A notebook purchased at the University of Hyderabad. A random assortment of English words almost as random as the assortment of images.
The attempt at making Mexican food was as butchered as the attempt to describe it.

You asked for it.

The monkeys always go straight for your goggles and packets.

An understandable warning against swimming.

A less understandable warning against swimming.

Delisious fruts?

Someone was using a thesaurus.

For those watching their veight.

An unlikely place for Pink Floyd.

Don't miss to check the dream heaven on the rof top!

A bad choice of name for an aquarium store.

From the Central Museum in Jaipur. No need for specifics.


And I saved the best for last. A mysterious dessert item offered at an otherwise normal restaurant in Udaipur:


Yes, amusing English is everywhere in this part of the world. The mistakes and strange choices of phrasing are funny, but I have to assume that for Indians, my butchered Hindi is probably even funnier.

Friday, August 13, 2010

Festivities Part 2: The Parade

I'm going to go ahead and say it: India just does holidays far better than we do in the Western Hemisphere. It's a country known for bright colors, noise, large groups of people, and flavorful food, so of course it does. I mean, there's one national holiday here where you take time off just to throw paint at your friends. Why don't we have that?! Teej, I have discovered, is yet another holiday I wish I had access to in the USA if only for the parade.

Teej has been going on for most of this week, but yesterday was the day for the big climactic procession which turned out to be the best parade I've ever been to by far. Now, parades are crowded in the USA, but remember that India has three times the population of the USA in one third of the space, so any given place or event in India is about nine times as crowded as we Americans are used to. As a result, one of the most interesting aspects of the parade excursion turned out to be the people-watching. In the few hours before the parade we saw the street go from crowded to full to far beyond capacity.

Luckily, in addition to crowds, India is also known for generous hospitality. Foreseeing the massive crowds, but also wanting to encourage new visitors, the Rajasthan Tourism Board opens up an above-the-street platform with seats for foreign visitors only. To be honest, it felt kind of awkwardly Imperial to be in this VIP seating looking down on the locals in the street, but on the other hand, it was the best view of any parade I've ever had.In addition to our special seats, my parade-going experience was enhanced by my interactive souvenir. Before the parade, as the streets filled up, I was able to acquire this fantastic novelty combination-hat-and-noisemaker which I wore with pride for the duration of the evening. Happy Teej, indeed!
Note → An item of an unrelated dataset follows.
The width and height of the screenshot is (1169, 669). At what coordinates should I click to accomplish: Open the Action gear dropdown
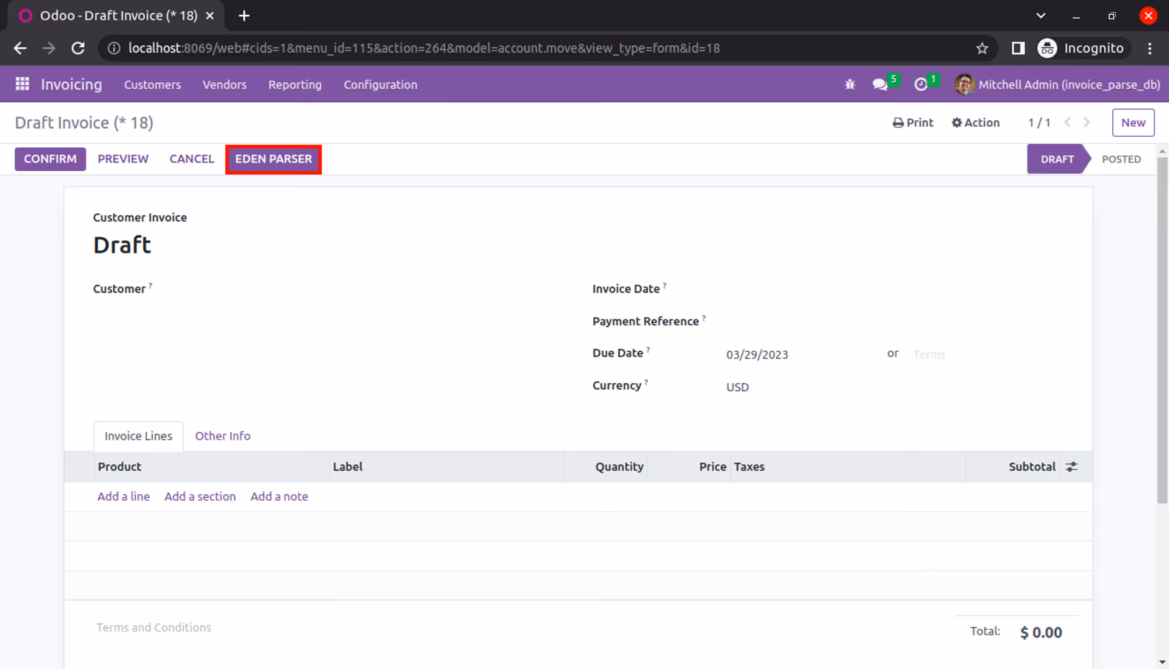pos(976,123)
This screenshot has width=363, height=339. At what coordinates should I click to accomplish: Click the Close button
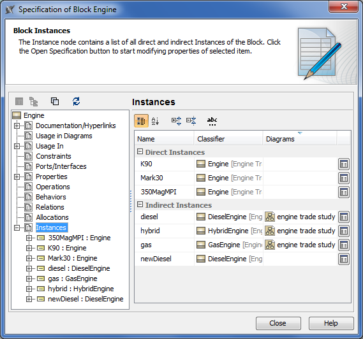coord(278,323)
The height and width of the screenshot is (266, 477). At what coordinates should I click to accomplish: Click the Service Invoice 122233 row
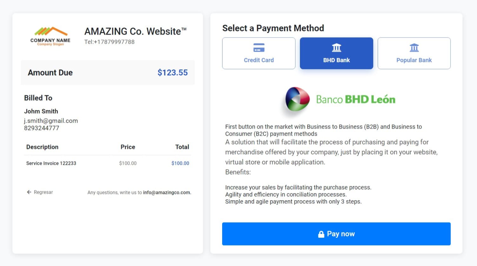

The parade began with traditional Rajasthani musicians and dancers. This was followed by a procession of elephants, yes elephants! The elephants were followed by camels, yes camels! And after the camels came several big marching bands with extensive processions of turban-wearing tuba players. The parade's finale was the Teej Idol, a big statue carried out on a red velvet chariot at which all of the locals started throwing coins for good luck. I wonder how many rupee-shaped bruises the idol-bearers left the parade with.
I knew the Teej parade was something special when I realized it was the first event I've gone to in India where I've been in danger of running out of both camera memory and battery life. So shabash (bravo) Jaipur! You've dazzled me again.